Let's say that Markdown-formatted blog posts in my repository follow this file naming scheme:

/blog/2010/08/14/my-blog-post.md

Internally, the processed files will be cached in a SQLite database under a unique ID, for easy searching and fast serving.

The problem is in constructing the URLs in such a way that they can be mapped to files in the repository. I see several options:

  1. /blog/2010/08/14/my-blog-post
    If I simply map (part of) the URL to a filename, renaming a file will break all links pointing to that file. The content admin can leave a symlink in place of the old file, which the CMS can map into a HTTP redirect, but this requires work that is easy to forget.

  2. /blog/2010/08/14/271-my-blog-post
    If I include a database ID in every URL, clearing or rebuilding the cache will invalidate all IDs, which is even worse. I would like the git repository to be the only thing representing the site's contents; everything else should be reconstructible from that.

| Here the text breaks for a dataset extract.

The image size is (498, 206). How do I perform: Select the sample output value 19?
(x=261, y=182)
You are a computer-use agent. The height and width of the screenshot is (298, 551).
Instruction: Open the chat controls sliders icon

  3. /blog/2010/08/14/528dc05-my-blog-post
    The only thing uniquely identifying a file in the repo over time, as far as I can tell, is a pair (filename, SHA1). That file is guaranteed to exist in that commit, and we can trace it to the current HEAD through the git log.
    (I won't include the full SHA1, but just enough to make collisions sufficiently unlikely. Will do the math later.)

My question is twofold:

  • Is there an easy and fast way in git to track a (filename, SHA1) pair through renames to the corresponding filename in the current HEAD?

  • Is there a better way to accomplish my goals: not breaking existing URLs, but still allowing for renames and cache rebuilds?

A: 

Easy/fast? Not sure, but I don't think so. Git tracks the contents of files as blobs. The filenames of those blobs are then stored in tree objects. Then, commits point to tree objects, and add some metadata like committer, datetime, and a parent commit.

I don't think Git actually stores renames as such, it's merely a difference between trees pointing to the same blobs.

I think the best you can do is to have /path/to/file as URLs, and when you don't find that file in HEAD, iteratively scan backwards in the history to find the commit where there was one.

If you're going to be doing this kind of repository level stuff, I recommend you pick up a copy of Peepcode's Git Internals, which quite clearly explains the inner workings of a git repository.

Marten Veldthuis
You can use `git log --follow <file>` to trace history for a file through renames, but it does go present->past, so you'll have to have committed the new version of the file, and track it back to the original name. And of course, rename detection will fail if the file gets mostly rewritten at the same time it's renamed.
Jefromi
@Jefromi: Thanks, that's almost half the answer. Failure of rename detection is something I'm willing to live with.
Thomas
@Thomas: Another thought - when you're just about to commit, you could use `git diff --cached --name-status` to see what renames are about to be committed.
Jefromi
Based on another idea of Marten's, I'm now doing things slightly differently. I'm storing the SHA1 of the latest commit in the database, and compare HEAD's SHA1 to that. If it doesn't match, I process the commits in between, one by one. Git's rename detection allows me to put "symlinks" in the database from the old to the new location of the file. Remaining issue: Git 1.7.0.4 on Ubuntu Lucid has a change blindness bug. It does not detect moves of binary files, but doesn't flag them as an add/delete either... Fresh build works fine, though.